Mais on était très loin de percevoir l'énormité du scandale qui vient d'éclater. Des scientifiques se sont mis au service d'une action politique. Des institutions prestigieuses sont éclaboussées par le comportement de quelques-uns.

L'UICN communique bizarrement

Le 24 juin 2014, l'Union Internationale pour la Conservation de la Nature (UICN) publiait un communiqué dont on retiendra ceci [1] :

« Entreprenant une analyse complète de toute la littérature disponible (800 rapports revus par des pairs), le Groupe de travail sur les pesticides systémiques (Task Force on Systemic Pesticides) – un groupe mondial de chercheurs indépendants affiliés à la Commission de l'UICN de la gestion des écosystèmes et la Commission de l'UICN de la sauvegarde des espèces – a trouvé qu'il y avait des preuves claires de dommages, suffisantes pour déclencher des mesures réglementaires. »

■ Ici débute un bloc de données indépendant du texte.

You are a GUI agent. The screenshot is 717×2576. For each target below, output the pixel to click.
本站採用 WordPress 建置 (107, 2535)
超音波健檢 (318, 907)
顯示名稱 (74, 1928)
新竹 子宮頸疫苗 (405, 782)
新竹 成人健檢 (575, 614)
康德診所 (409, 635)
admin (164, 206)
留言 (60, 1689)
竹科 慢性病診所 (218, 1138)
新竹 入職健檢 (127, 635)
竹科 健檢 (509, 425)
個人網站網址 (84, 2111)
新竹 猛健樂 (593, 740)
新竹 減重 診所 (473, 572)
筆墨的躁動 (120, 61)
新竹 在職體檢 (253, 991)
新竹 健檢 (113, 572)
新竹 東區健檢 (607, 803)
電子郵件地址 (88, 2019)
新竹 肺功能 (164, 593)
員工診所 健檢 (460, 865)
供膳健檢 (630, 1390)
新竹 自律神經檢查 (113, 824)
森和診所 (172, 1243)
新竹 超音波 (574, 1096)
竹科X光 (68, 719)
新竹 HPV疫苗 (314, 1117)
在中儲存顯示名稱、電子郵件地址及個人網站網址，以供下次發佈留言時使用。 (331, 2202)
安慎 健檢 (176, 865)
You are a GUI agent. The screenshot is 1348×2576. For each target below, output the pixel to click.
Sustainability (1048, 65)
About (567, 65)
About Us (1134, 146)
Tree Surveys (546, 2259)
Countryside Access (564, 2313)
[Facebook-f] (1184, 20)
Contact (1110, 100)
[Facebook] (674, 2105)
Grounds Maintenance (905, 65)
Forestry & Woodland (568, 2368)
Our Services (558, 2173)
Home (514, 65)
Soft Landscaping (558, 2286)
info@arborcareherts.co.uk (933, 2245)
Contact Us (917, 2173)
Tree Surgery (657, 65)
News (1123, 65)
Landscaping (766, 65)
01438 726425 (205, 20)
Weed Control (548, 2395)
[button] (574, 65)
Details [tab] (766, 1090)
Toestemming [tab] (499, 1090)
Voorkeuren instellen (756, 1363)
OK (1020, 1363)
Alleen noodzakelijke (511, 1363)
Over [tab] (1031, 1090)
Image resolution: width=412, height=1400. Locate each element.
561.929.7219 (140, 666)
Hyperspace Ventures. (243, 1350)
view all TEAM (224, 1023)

On admirera déjà une emphase suspecte mâtinée de bémols : les chercheurs ont analysé toute la littérature – toutefois la seule publiée dans des revues à comité de lecture... Et, surtout, ils sont indépendants – mais néanmoins « affiliés » à l'UICN.

L'UICN ? Une organisation internationale au statut hybride, revendiquant plus de 1.200 organisations membres dans 140 pays, dont 200 gouvernements ou organisations gouvernementales, et 800 organisations non gouvernementales (les maths semblent un peu approximatives...). Ce n'est certes pas une organisation au militantisme effréné, mais tout de même. Une formidable machine de communication, donc. Un réseau ; et un réseau de réseaux.

Pourtant, elle ne s'approprie pas le travail, ni la conclusion (traduction littérale) :

« Les auteurs suggèrent avec vigueur aux agences de régulation d'appliquer davantage de principes de précaution et de durcir davantage les règlements sur les néonicotinoïdes et le fipronil, et de commencer à planifier leur élimination globale ou au moins commencer à formuler des plans pour une importante réduction de l'échelle mondiale de leur utilisation. »

Étonnante, cette prise de distance ! Car le groupe, bien que décrit dans le communiqué comme étant « affilié[...] », est en fait le sien. En témoigne une autre page de son site, sous le titre : « SSC and CEM joint Task Force on Systemic Pesticides » [2] :

« En mars 2011, un groupe de travail international a été institué dans le cadre de la Commission de l'UICN de la gestion des écosystèmes et la Commission de la sauvegarde des espèces pour réunir les preuves scientifiques nécessaires à l'appui d'une action sur les pesticides néonicotinoïdes, les plus importants des pesticides systémiques actuellement utilisés pour "protéger" plus de 140 espèces cultivées dans 120 pays. »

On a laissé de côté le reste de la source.